Some industries recorded a rise in attacks. In the second half of last year, in particular, known attacks against the manufacturing sector increased by 30%, reports cybersecurity firm Dragos. This sector counts everything from automotive firms and industrial equipment suppliers to electronics and aerospace.
Cue this chicken-and-egg question: Do ransomware groups amass victims by focusing on preferred sectors, or are certain sectors merely more likely to end up falling victim?
Profit Imperative
The overriding concern of ransomware groups appears to remain simple: profit.
On its data leak site, the LockBit group tells affiliates that it's "only interested in money" - as reinforced by the group's catholic taste in victims, which span every industry, including hospitals and critical infrastructure.
The message to affiliates, who typically keep 70% of every ransom paid, is clear: Hack whoever you want, so long as it maximizes revenue (see: Profit at Any Cost: Why Ransomware Gangs Such as LockBit Lie).
Hence victims appear to first get amassed in a semi-random fashion - based on access a group buys from an initial access broker, organizations that a ransomware group's affiliate may have directly hacked, or systems snared by malware used by a group. At that point, perhaps, groups decide who to focus on first.
"Cybercriminals always analyze the revenue of their victims - initial access brokers indicate their victims' financial figures in their offers," says Vladimir Timofeev, head of Group-IB's underground research and monitoring group. "The logic behind it is simple: If the potential victim has little money, then it is not very likely to pay a ransom. IABs have also started including a short description of the victim company, specifying its location and industry."
Group-IB says that of the 2,348 initial access offers it saw advertised in underground forums from July 2021 through June 2022, the greatest amount - accounting for 6% of all IAB offers - involved manufacturing sector companies.
"Network access to manufacturing sector companies is one of the most sought-after assets for ransomware groups," Timofeev says.

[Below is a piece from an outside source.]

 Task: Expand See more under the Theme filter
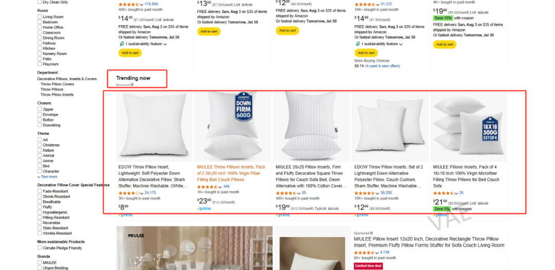tap(49, 177)
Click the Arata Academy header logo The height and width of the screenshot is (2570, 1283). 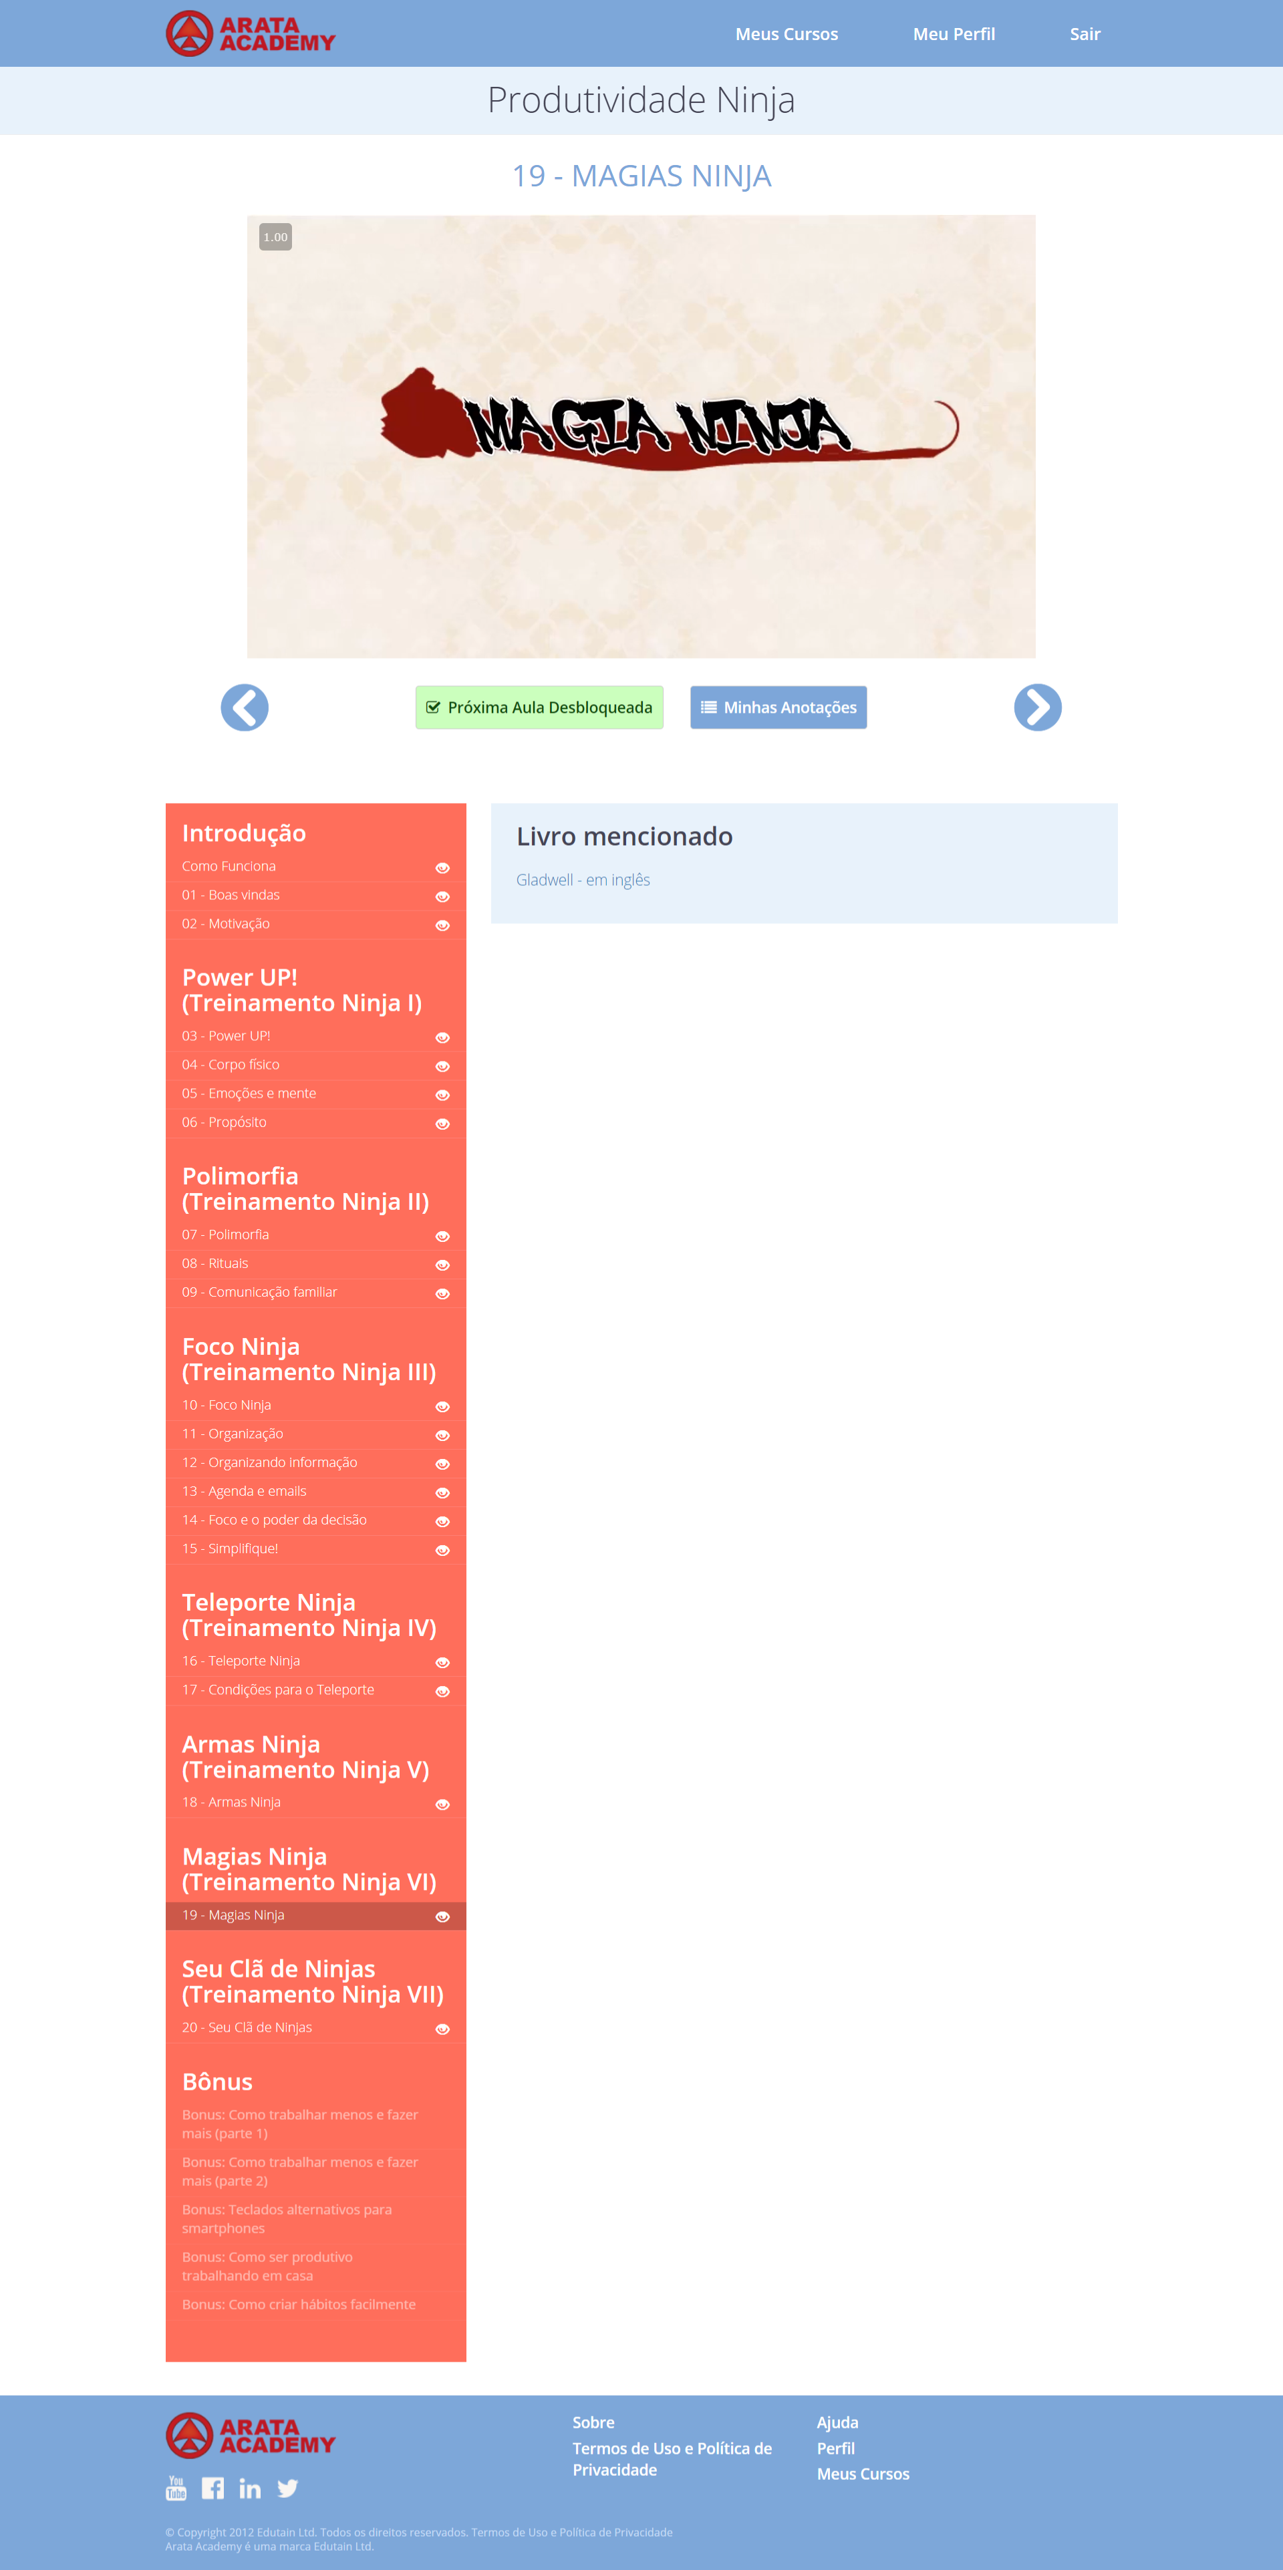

Given this demand, IABs can charge more for such "accesses," which means larger groups might be the ones more likely to risk the higher upfront cost for the potential of a big return on their investment.
"Industry and manufacturing companies are always likely to pay more, as downtime affects production heavily and results in multimillion-dollar financial losses," he says. "While other companies may fear the public release of their data, manufacturing companies will always suffer directly from ransomware attacks."
It's probably no coincidence that manufacturing was the industry most often targeted by ransomware operators over the past 18 months, according to research from Kela and Group-IB.
So while the precise mechanics of how a ransomware group ends up selecting potential victims seem variable, if a group thinks there are decent profits to be squeezed out of any given organization for which they've gained remote access, that seems to be an opportunity they'll take.